A spokesman for the Delaware courts said the case had been settled on Thursday. He did not offer additional details. The trial was set to begin in Wilmington on Monday.

The terms of the settlement are not public.

After the 2020 election, Newsmax aired several false claims about the company, whose voting machines were only used in Los Angeles county in 2020. The network repeatedly aired false claims from Trump allies that the software was widely used across the country and that it had been hacked to change votes.

Smartmatic sued Newsmax, Fox, One America News Network (OANN) and others for broadcasting their false claims. It settled the case with OANN earlier this year and the Fox case is still pending in New York.

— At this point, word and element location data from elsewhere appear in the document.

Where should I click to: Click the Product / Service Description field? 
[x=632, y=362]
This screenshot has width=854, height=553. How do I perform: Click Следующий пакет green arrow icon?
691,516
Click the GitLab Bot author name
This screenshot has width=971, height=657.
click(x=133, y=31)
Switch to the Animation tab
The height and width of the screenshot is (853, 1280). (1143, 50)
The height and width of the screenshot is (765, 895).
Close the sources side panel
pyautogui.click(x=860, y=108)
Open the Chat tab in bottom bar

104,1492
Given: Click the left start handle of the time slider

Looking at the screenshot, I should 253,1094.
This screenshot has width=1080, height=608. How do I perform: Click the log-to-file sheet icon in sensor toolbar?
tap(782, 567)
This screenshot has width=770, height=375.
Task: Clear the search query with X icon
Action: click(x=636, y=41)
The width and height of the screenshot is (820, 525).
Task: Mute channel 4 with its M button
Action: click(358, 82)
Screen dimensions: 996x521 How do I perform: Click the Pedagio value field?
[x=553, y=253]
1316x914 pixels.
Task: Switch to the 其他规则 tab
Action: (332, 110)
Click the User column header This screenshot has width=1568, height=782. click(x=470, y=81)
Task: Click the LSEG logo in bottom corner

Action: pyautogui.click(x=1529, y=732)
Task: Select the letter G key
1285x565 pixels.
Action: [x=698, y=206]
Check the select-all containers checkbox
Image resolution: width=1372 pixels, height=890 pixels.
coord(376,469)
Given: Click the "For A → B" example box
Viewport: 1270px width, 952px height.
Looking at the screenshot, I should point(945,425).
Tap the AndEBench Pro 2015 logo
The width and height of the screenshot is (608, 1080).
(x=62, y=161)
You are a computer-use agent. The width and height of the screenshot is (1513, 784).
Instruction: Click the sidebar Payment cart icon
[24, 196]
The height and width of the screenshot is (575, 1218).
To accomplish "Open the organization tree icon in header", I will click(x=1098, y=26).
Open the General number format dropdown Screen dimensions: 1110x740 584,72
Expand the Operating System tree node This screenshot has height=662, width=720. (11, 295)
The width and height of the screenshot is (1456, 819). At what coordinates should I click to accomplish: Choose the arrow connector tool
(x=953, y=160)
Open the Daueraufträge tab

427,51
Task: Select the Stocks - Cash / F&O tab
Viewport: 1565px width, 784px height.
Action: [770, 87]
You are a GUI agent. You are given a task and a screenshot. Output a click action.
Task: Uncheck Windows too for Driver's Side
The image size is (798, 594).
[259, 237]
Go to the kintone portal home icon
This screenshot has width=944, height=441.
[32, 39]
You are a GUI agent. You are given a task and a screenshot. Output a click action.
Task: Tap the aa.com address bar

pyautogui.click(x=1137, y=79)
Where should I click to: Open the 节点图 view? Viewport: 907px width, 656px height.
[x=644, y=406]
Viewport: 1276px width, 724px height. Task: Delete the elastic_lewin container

First amendment scholars were closely watching the case and several others like it to see whether libel law can be used as an effective tool to police misinformation.

The case was set to be a kind of sequel to the defamation litigation between Dominion, another voting machine company, and Fox over 2020 election lies. That case was settled just before the trial was set to begin, with Fox agreeing to pay Dominion $787.5m. Eric Davis, the judge who oversaw the Fox case, was also overseeing the Newsmax case.

A settlement was not surprising in the case as trial neared. Davis ruled that Smartmatic could not seek punitive damages, a decision that significantly limited any possible financial payout for Smartmatic.

The lack of a trial may rob the public of the chance to hear about the state of mind of people who were behind broadcasting election lies, said RonNell Andersen Jones, a first amendment scholar at the University of Utah who has closely followed the defamation cases filed by those harmed by 2020 election lies.

Still, she noted that Davis had already ruled that the statements at issue in the case were false, and cautioned against expecting defamation cases to be a cure for misinformation.

Lyrissa Lidsky, a media law professor at the University of Florida, also cautioned against expecting libel law to be a cure-all for disinformation.